Both simultaneous infection and coinfection of HBV and HDV can lead to severe hepatitis. Therefore, it is often believed that HDV infection superimposed on HBV infection is one of the causes of severe hepatitis and cirrhosis.
Hepatitis E can occur as explosive outbreaks or endemic infections worldwide. Outbreaks have been reported in Xinjiang, China, making HBV and HEV coinfection a significant concern. While HEV infection alone is usually self-limiting with a good prognosis, it can lead to fulminant hepatic failure in pregnant women, with a high mortality rate. Reports from India indicate that most cases of severe hepatitis occur in HBsAg carriers coinfected with HEV. Thus, in regions with high HBV infection rates, HBV and HEV coinfection may contribute to the occurrence of severe hepatitis.
(5) HBV, HCV, and HDV Multiple Infections
Infections with three or more hepatitis viruses are rare. The progression and outcome of the disease clearly depend on the extent of liver damage prior to coinfection. Asymptomatic HBsAg carriers may develop symptoms and abnormal liver function. If the patient already has chronic active hepatitis or cirrhosis, clinical symptoms worsen progressively, and liver function impairment becomes more pronounced, affecting treatment efficacy. In China, severe hepatitis is mainly caused by HBV coinfection with HCV and HDV, leading to severe liver damage and poor prognosis. The widespread use of blood transfusions and blood products for treating chronic liver disease and severe hepatitis, combined with China's high HBsAg carrier rate (10–15%) and high anti-HCV positivity rate among blood donors, increases the likelihood of HCV infection. Severe hepatitis E can also be coinfected with HAV, but this does not significantly impact disease severity or prognosis.
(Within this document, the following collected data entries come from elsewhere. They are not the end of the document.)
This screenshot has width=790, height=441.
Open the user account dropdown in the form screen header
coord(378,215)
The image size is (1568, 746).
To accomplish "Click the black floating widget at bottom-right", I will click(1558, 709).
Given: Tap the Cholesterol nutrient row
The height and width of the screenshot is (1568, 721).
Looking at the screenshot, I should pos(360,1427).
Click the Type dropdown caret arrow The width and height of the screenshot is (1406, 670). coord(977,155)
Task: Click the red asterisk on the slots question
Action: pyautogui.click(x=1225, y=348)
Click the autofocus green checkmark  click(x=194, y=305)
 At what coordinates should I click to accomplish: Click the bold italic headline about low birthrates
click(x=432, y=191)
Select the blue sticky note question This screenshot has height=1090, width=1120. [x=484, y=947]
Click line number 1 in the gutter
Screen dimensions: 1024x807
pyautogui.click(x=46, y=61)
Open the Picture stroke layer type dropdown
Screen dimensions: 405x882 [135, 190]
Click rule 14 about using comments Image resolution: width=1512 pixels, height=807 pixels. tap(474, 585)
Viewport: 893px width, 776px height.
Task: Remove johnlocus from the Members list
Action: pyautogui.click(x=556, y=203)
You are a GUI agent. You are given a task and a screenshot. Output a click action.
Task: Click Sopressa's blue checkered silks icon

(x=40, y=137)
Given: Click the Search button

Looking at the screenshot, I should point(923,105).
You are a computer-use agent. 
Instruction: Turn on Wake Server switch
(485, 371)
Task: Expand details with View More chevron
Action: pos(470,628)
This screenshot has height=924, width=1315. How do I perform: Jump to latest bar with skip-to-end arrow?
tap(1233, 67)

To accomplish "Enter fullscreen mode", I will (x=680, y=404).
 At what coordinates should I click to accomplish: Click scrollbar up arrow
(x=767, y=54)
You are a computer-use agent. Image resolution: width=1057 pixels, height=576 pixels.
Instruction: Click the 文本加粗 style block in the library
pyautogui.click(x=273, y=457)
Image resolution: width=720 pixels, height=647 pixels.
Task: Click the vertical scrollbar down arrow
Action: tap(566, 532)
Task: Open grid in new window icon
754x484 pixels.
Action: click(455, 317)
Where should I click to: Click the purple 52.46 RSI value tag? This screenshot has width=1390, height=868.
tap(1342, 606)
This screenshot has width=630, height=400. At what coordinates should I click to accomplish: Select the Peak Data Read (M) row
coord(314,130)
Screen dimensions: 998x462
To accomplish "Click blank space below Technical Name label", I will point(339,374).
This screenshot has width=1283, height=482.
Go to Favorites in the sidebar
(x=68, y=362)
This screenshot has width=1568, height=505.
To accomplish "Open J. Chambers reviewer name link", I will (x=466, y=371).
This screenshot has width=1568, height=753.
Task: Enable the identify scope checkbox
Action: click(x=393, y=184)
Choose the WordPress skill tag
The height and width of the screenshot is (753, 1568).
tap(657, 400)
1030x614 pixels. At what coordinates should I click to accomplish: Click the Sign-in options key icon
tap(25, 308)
Impact of Dual Infection on Viral Serological Markers
1. Simultaneous Infection Most studies suggest no interference between hepatitis viruses.
2. After Coinfection Certain HBV replication markers may be suppressed. This is manifested by a decrease or disappearance of HBsAg titer, or even the disappearance of HBsAg in liver tissue; HBsAg levels may decline or disappear, and anti-HBs may appear. The conversion of HBV-DNA and DNA-p to negative or temporary negativity indicates varying degrees of HBV replication suppression.
The natural clearance rate of HBsAg is very low, only about 1% annually. Whether coinfection with other hepatitis viruses accelerates HBsAg seroconversion and suppresses viral replication requires further study.
The mechanisms by which coinfection affects the serological markers of the original hepatitis virus remain unclear and warrant in-depth investigation.
Based on clinical features: In cases of chronic HBV infection with recent jaundice and abnormal liver function, or chronic active hepatitis or cirrhosis with recent deterioration and poor treatment response, the possibility of coinfection with other hepatitis viruses should be considered, and relevant pathogen detection should be promptly conducted. Given the high HBV infection rate in China, even for patients presenting with acute hepatitis without a history of hepatitis, the possibility of prior HBV infection or asymptomatic HBsAg carrier status cannot be ruled out. Therefore, serum anti-HAV IgM and HBV markers should be tested simultaneously to aid diagnosis.